◆ **Text segment**
But even after twelve years, the uniqueness of Palantir’s story continues to fascinate me – the lack of explicit hierarchy inherent in the company’s design creates a superposition of possible company structures, each only accessible from a different vantage point. And the symbiosis between us and our customers makes untangling what we do from what they do especially challenging.

Studying Palantir has been something of a hobby of mine over this past decade, and over the past few months, as I’ve started to feel my time here coming to an end, I’ve tried my best to distill my reflections down into something transmissible.

In my time here, I’ve been right about many small things, but I was wrong about one big thing – programs, not products or platforms, are the defining concept at the heart of Palantir.

Shrink-wrapped SaaS products may be good businesses, but they are a bad way to shape the world predicated as they are on an end of history worldview which implies that zero-sum optimization and financial engineering, not positive-sum growth and technology development, will be the defining activity of our generation.

Cloud-based computing platforms are also good businesses, but their optimism is indeterminate in nature, with a teleology defined by their users; a platform is a tool, but it has no intrinsic purpose. Great platforms are always a consequence of successful products, and their value is always defined by the next generation of products built on top of them; they are supporting actors solidifying known patterns into a strong foundation, not prime movers pushing on the ceiling into the unknown.

◆ **What you have to do**
Please reproduce the Palantir passage above word for word, in full.

◆ **Listed entries**

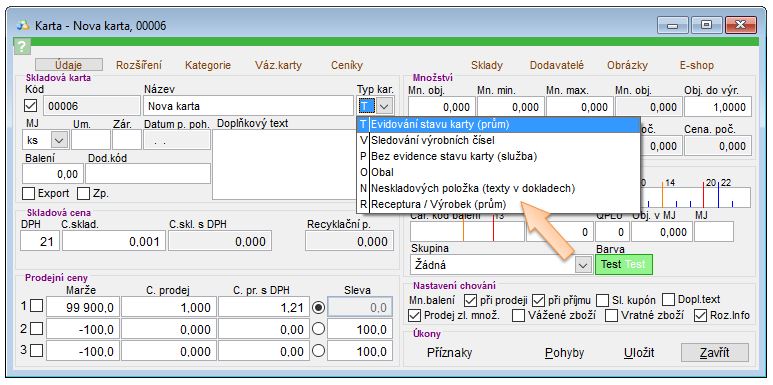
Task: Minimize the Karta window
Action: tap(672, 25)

...

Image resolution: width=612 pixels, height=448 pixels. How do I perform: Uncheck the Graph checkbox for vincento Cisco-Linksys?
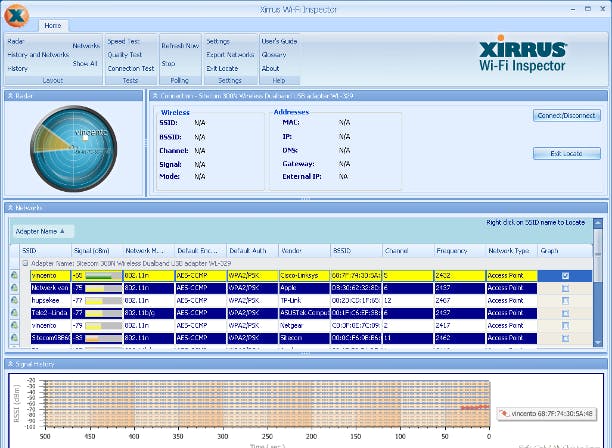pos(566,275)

◆ **The solution**
But even after twelve years, the uniqueness of Palantir’s story continues to fascinate me – the lack of explicit hierarchy inherent in the company’s design creates a superposition of possible company structures, each only accessible from a different vantage point. And the symbiosis between us and our customers makes untangling what we do from what they do especially challenging.

Studying Palantir has been something of a hobby of mine over this past decade, and over the past few months, as I’ve started to feel my time here coming to an end, I’ve tried my best to distill my reflections down into something transmissible.

In my time here, I’ve been right about many small things, but I was wrong about one big thing – programs, not products or platforms, are the defining concept at the heart of Palantir.

Shrink-wrapped SaaS products may be good businesses, but they are a bad way to shape the world predicated as they are on an end of history worldview which implies that zero-sum optimization and financial engineering, not positive-sum growth and technology development, will be the defining activity of our generation.

Cloud-based computing platforms are also good businesses, but their optimism is indeterminate in nature, with a teleology defined by their users; a platform is a tool, but it has no intrinsic purpose. Great platforms are always a consequence of successful products, and their value is always defined by the next generation of products built on top of them; they are supporting actors solidifying known patterns into a strong foundation, not prime movers pushing on the ceiling into the unknown.